Aside from holiday events, Shabbat afternoon gatherings, and monthly birthday parties, women congregate here for any of 30 regular classes: 15 scholarly courses and 15 art and recreation offerings. Weekly lessons include classes on Chassidic thought, Jewish law, Kabala, and art; marriage and parenting workshops, childbirth classes, and exercise courses are popular offerings as well.

“It is a necessity,” insists Mrs. Chaya Abelson. “We are responding to the needs of the contemporary Jewish woman.” Abelson, a social psychologist and coordinator at Beit Jana, says the idea for such an institution germinated several years before at a community retreat. “I gave a class on Torah and communication based on my knowledge as a social psychologist and the Chasidic ideas and Torah I had learned during my years in Chabad. The women were fascinated and wrote a letter to Rabbi Grunblatt requesting a school for women.”

At the time, the economic forecast was gray and there was no money for the endeavor. The situation changed last year when Mrs.
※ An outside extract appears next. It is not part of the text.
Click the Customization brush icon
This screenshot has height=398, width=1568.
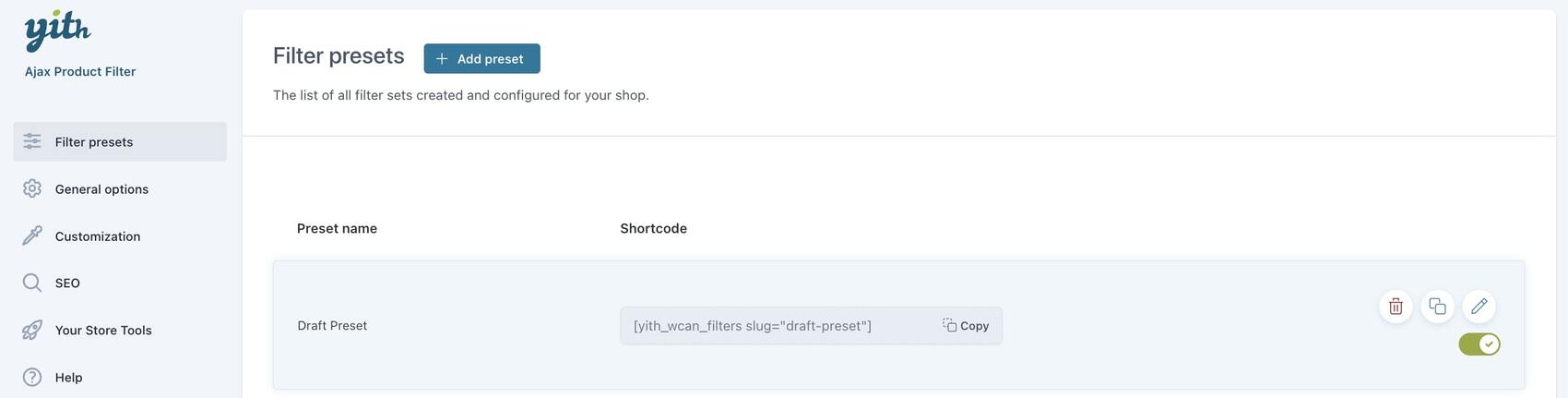click(x=32, y=235)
Ruth Lapidus and her husband, Chaim, donated the building and its reconstruction.

Grunblatt acknowledges the tremendous financial strain the center incurs, buts says gratefully that a group of donors remains committed to the project. “It is a financial sacrifice in the beginning,” she says. “But hopefully it will even out soon.” Monthly membership is 30 pesos; a regular gym is 80 pesos in monthly fees. To break even, Beit Jana must have 1,000 registered members.

Though Beit Jana is located in the religious section of town, Jewish women who come here to purchase kosher provisions, stop by for a class or a mug of coffee. And they keep on coming back. Abelson believes the center serves a purpose for each segment of the Jewish community.

“I see the need for Baalot Teshuva (newly Orthodox), many of whom became religious when already married, to have an opportunity to learn Torah, and to be able to find free expression of their talents and professions. As for women who are not yet acquainted with Judaism, Beit Jana plays a crucial role in recuperating society, family by family, through the pillar of the Jewish family, the Jewish woman.”

Ana Stern, Beit Jana’s executive director, hires staff, fundraises, and coordinates classes and events. She is passionate about this women’s haven and agrees with Grunblatt that its reach is much farther than Buenos Aires’ city limits.

“I believe that not only the women of Buenos Aires, but every Jewish woman needs to be able to participate in a place like Beit Jana. It is an innovative and unique project, still in its formative stage with a very promising future. I believe it will be a model for future Bais Chana’s worldwide.”

A website is nearing completion and Grunblatt hopes that leaders in other communities will turn to their example and create a similar venue for local women.

“After all,” she says, “they deserve it.”